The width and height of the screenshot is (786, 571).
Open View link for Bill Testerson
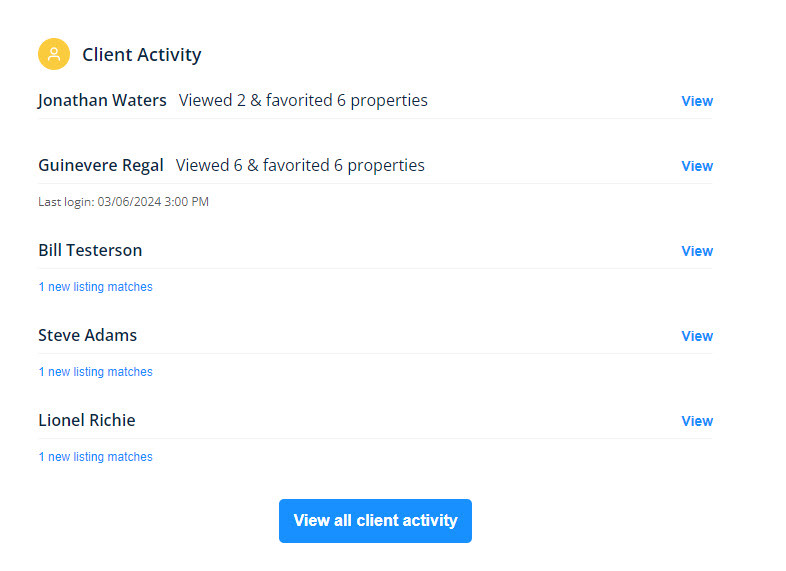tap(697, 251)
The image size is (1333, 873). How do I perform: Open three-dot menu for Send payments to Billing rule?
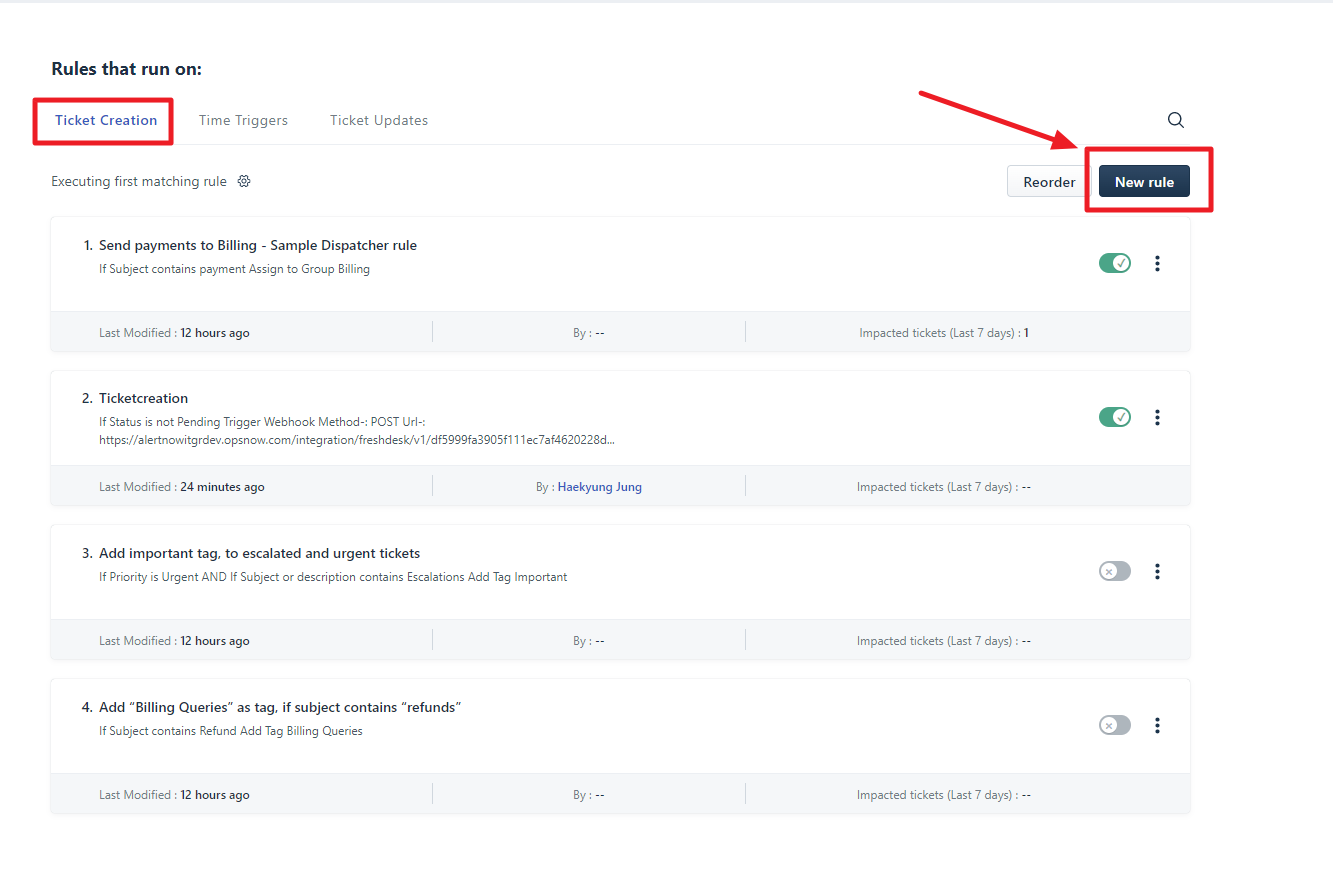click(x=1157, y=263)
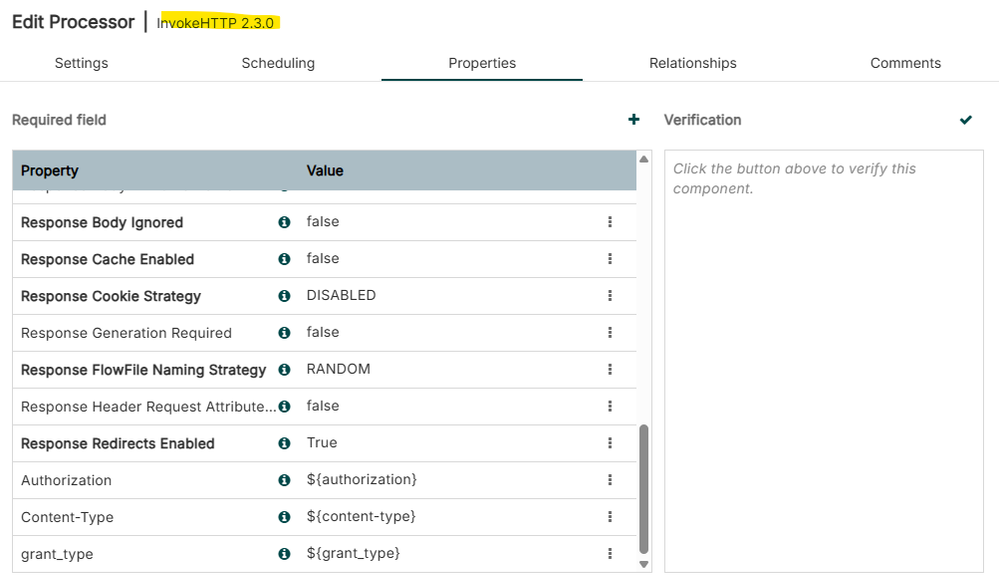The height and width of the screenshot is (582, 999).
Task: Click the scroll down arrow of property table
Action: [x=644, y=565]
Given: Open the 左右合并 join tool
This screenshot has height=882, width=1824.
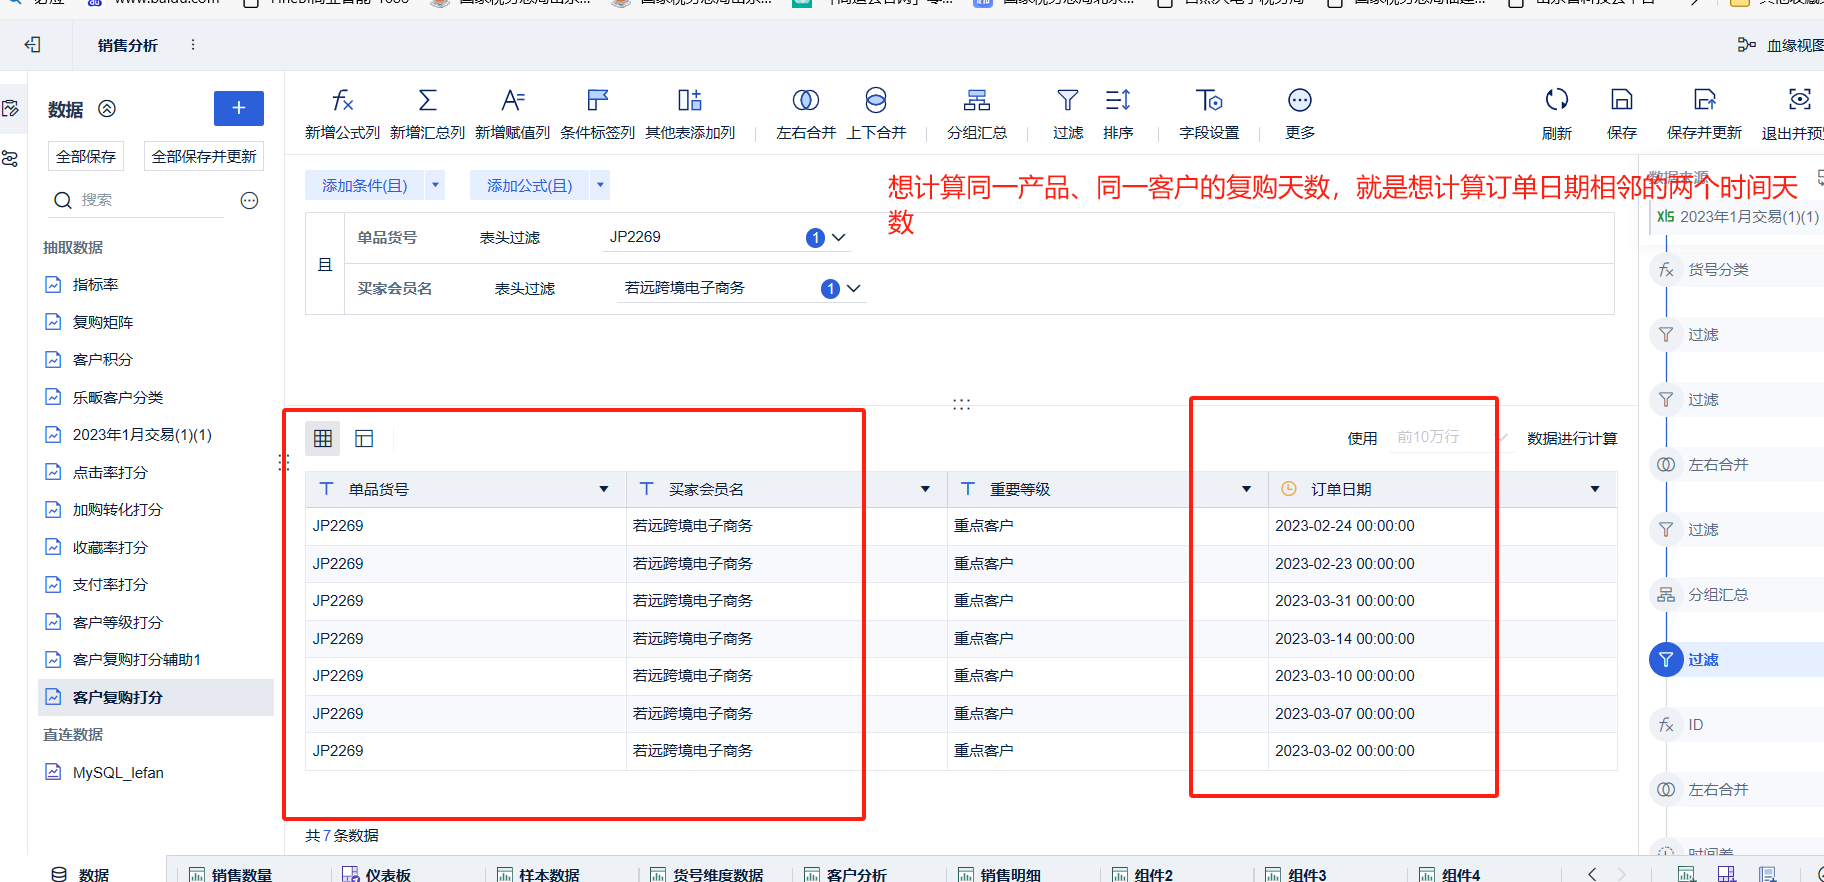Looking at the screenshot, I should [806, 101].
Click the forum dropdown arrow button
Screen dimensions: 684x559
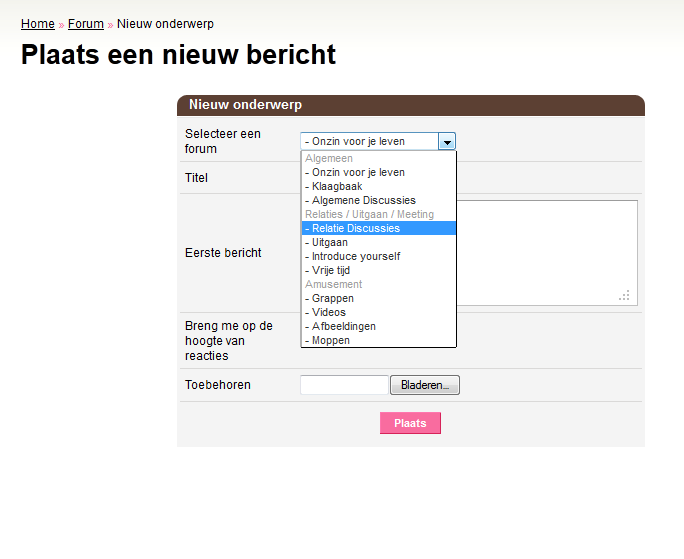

What is being asked: Reproduce the whole listing verbatim. Pictures stay out of the copy.

Response:
The width and height of the screenshot is (786, 571).
Open View link for Bill Testerson
tap(697, 251)
The image size is (1333, 873). How do I perform: Open three-dot menu for Send payments to Billing rule?
click(x=1157, y=263)
The height and width of the screenshot is (582, 999).
Task: Click the scroll down arrow of property table
Action: [x=644, y=565]
Given: Open the 左右合并 join tool
This screenshot has height=882, width=1824.
Looking at the screenshot, I should [806, 101].
Click the forum dropdown arrow button
Screen dimensions: 684x559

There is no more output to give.